▸ **CONSIGNE**:
Citez mot pour mot le passage de l'extrait consacré au recueil d'Aragon, de « Les mots parlent » à « et du poète. ».

Lorsqu’on ne connaît pas grand-chose à l’art de la versification, le mieux encore est de parler avec son cœur.

Dans « Les yeux d’Elsa » de Louis Aragon (1897-1982), nombreux sont les poèmes qui parlent au cœur.

Mais n’est-ce pas la vertu première de toute poésie, d’imprimer un mouvement de l’âme, un vibrato profond sous le souffle des mots ?

Lire « Les yeux d’Elsa » c’est comme entendre une mélodie douce, languide et langoureuse, comme une eau cristalline qu’on boirait à sa source.

Les mots parlent d’Elsa bien sûr ; Elsa Triolet, elle-même écrivain et femme idolâtrée, muse enchanteresse, compagne au quotidien de l’homme et du poète.

Les vers d’Aragon sont tout empreints de cet amour puissant, sincère et absolu : « Tes yeux sont si profonds qu’en m’y penchant pour boire, j’ai vu tous les soleils y venir se mirer », « Moi je voyais briller au-dessus de la mer, les yeux d’Elsa les yeux d’Elsa les yeux d’Elsa ».

Mais derrière ces magnifiques vers dédiés à l’être aimé, se love un autre amour, celui-là partisan, c’est celui de la France alors agenouillée sous le poids allemand.

Le recueil fut écrit entre 1941 et 1942, pendant la Seconde Guerre Mondiale : « on trouvait parfois au fond des ruelles, un soldat tué d’un coup de couteau ». La France est alors occupée, Paris est occupée, « reverrons-nous jamais le paradis lointain, les Halles, l’Opéra, la Concorde et le Louvre ».

▸ **Données de localisation de mots et d'éléments**:
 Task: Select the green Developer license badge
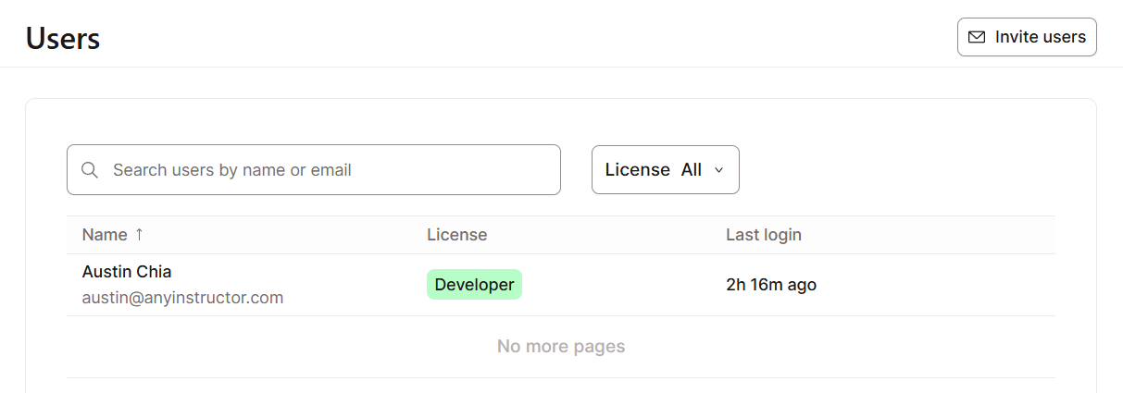[x=474, y=285]
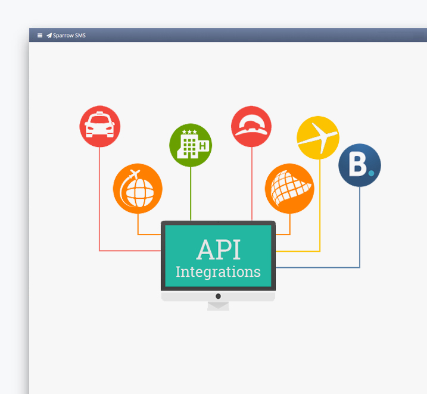Screen dimensions: 427x394
Task: Click the monitor stand base
Action: coord(218,305)
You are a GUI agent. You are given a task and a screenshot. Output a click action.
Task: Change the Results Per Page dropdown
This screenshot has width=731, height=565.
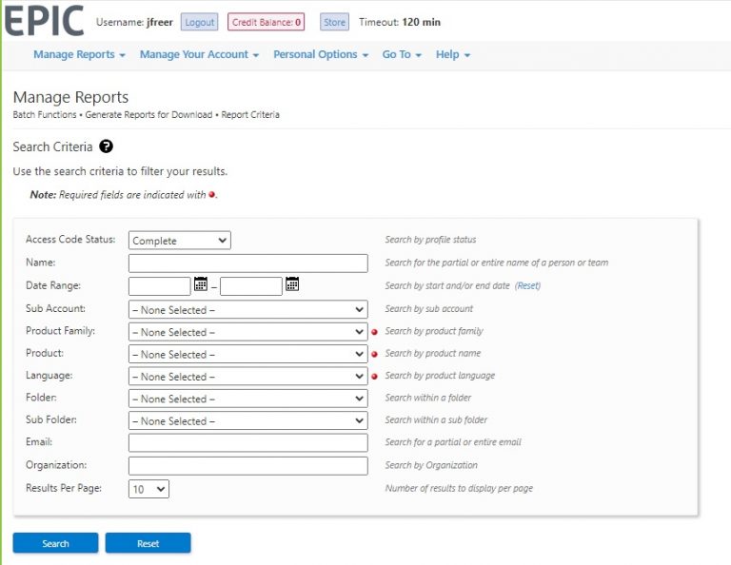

▸ **RÉSULTAT**:
Les mots parlent d’Elsa bien sûr ; Elsa Triolet, elle-même écrivain et femme idolâtrée, muse enchanteresse, compagne au quotidien de l’homme et du poète.